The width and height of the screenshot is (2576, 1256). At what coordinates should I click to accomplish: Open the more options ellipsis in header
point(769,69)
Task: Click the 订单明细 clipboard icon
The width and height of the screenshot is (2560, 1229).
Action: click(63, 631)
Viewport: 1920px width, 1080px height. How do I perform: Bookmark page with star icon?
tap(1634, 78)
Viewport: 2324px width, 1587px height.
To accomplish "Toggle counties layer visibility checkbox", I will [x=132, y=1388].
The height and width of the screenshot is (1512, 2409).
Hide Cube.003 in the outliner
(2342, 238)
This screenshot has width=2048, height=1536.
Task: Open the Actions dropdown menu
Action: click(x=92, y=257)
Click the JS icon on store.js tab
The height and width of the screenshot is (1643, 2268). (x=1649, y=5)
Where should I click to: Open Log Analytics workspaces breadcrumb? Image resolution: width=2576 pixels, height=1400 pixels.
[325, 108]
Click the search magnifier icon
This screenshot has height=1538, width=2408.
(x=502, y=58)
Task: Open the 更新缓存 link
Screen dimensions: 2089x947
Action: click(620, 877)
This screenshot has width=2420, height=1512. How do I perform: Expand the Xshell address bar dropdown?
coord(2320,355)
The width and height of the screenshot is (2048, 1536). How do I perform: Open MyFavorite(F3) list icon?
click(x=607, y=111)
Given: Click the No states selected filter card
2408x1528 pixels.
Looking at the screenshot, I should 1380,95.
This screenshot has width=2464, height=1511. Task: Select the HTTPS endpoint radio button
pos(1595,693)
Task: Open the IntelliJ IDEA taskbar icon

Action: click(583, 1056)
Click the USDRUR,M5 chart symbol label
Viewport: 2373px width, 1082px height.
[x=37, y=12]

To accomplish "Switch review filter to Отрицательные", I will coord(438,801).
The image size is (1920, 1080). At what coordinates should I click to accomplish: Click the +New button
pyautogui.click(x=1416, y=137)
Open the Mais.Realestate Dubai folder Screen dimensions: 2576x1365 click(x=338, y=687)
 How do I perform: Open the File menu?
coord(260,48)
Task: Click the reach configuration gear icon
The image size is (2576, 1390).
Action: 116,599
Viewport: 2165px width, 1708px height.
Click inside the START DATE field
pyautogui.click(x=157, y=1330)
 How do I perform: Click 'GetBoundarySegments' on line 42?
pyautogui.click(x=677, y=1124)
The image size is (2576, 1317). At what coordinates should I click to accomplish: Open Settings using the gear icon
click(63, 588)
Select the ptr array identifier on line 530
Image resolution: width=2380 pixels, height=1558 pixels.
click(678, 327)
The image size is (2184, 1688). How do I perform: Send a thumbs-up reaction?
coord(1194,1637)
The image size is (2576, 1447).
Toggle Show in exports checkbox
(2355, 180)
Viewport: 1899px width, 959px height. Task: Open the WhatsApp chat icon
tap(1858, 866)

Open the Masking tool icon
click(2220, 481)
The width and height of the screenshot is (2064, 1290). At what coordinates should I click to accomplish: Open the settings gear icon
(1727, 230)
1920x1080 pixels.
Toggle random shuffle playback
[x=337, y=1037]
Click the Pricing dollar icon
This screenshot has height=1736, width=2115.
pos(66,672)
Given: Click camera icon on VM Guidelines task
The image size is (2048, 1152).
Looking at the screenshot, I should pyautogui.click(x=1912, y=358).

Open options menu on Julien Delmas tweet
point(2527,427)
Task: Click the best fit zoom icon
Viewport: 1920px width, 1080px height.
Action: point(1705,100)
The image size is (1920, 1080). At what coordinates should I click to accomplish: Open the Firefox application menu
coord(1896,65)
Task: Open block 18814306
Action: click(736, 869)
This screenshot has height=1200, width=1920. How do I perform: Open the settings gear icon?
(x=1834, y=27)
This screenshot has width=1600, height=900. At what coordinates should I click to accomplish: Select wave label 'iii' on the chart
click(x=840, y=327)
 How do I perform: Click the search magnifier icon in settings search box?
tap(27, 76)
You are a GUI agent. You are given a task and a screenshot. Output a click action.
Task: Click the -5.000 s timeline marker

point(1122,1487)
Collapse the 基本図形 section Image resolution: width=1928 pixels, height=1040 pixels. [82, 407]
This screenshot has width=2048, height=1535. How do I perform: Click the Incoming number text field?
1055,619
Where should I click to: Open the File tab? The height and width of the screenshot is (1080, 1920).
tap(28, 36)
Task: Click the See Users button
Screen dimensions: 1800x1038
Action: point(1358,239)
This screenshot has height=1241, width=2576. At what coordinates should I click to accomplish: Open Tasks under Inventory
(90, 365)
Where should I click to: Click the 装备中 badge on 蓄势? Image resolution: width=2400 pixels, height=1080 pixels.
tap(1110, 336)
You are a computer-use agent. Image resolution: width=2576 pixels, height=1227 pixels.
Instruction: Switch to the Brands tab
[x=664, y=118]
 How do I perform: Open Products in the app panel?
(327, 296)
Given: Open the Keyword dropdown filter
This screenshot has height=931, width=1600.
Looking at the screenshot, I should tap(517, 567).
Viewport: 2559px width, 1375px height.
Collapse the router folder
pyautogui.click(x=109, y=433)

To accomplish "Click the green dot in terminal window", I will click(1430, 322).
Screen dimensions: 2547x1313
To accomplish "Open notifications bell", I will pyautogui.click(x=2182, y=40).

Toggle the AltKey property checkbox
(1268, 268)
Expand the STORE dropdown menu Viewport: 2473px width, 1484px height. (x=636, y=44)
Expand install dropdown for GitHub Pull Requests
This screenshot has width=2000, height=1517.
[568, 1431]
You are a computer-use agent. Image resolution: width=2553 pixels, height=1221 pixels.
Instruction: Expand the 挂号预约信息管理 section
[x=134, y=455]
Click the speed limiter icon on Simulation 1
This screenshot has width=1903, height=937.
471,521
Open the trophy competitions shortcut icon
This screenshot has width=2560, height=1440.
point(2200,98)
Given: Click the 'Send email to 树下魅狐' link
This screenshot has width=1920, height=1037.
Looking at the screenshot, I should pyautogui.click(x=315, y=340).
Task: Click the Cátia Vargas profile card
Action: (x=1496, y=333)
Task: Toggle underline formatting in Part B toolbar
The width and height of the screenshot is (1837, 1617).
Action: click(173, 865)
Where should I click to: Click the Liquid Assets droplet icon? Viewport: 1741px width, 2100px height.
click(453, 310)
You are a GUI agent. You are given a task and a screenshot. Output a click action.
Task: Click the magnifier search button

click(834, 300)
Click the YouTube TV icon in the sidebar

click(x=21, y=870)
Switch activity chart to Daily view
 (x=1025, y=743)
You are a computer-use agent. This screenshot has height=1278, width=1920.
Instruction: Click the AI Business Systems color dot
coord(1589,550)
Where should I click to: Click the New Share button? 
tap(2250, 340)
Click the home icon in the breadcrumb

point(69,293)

========

Activity:
Set down, word for word, only the lines running from the line with "Screen dimensions: 2547x1313" to the last line of the listing above. Both of those lines belong in your answer.

Solution to the exercise:
Screen dimensions: 2547x1313
To accomplish "Open notifications bell", I will pyautogui.click(x=2182, y=40).

Toggle the AltKey property checkbox
(1268, 268)
Expand the STORE dropdown menu Viewport: 2473px width, 1484px height. (x=636, y=44)
Expand install dropdown for GitHub Pull Requests
This screenshot has width=2000, height=1517.
[568, 1431]
You are a computer-use agent. Image resolution: width=2553 pixels, height=1221 pixels.
Instruction: Expand the 挂号预约信息管理 section
[x=134, y=455]
Click the speed limiter icon on Simulation 1
This screenshot has width=1903, height=937.
471,521
Open the trophy competitions shortcut icon
This screenshot has width=2560, height=1440.
point(2200,98)
Given: Click the 'Send email to 树下魅狐' link
This screenshot has width=1920, height=1037.
Looking at the screenshot, I should pyautogui.click(x=315, y=340).
Task: Click the Cátia Vargas profile card
Action: (x=1496, y=333)
Task: Toggle underline formatting in Part B toolbar
The width and height of the screenshot is (1837, 1617).
Action: click(173, 865)
Where should I click to: Click the Liquid Assets droplet icon? Viewport: 1741px width, 2100px height.
click(453, 310)
You are a GUI agent. You are given a task and a screenshot. Output a click action.
Task: Click the magnifier search button

click(834, 300)
Click the YouTube TV icon in the sidebar

click(x=21, y=870)
Switch activity chart to Daily view
 (x=1025, y=743)
You are a computer-use agent. This screenshot has height=1278, width=1920.
Instruction: Click the AI Business Systems color dot
coord(1589,550)
Where should I click to: Click the New Share button? 
tap(2250, 340)
Click the home icon in the breadcrumb

point(69,293)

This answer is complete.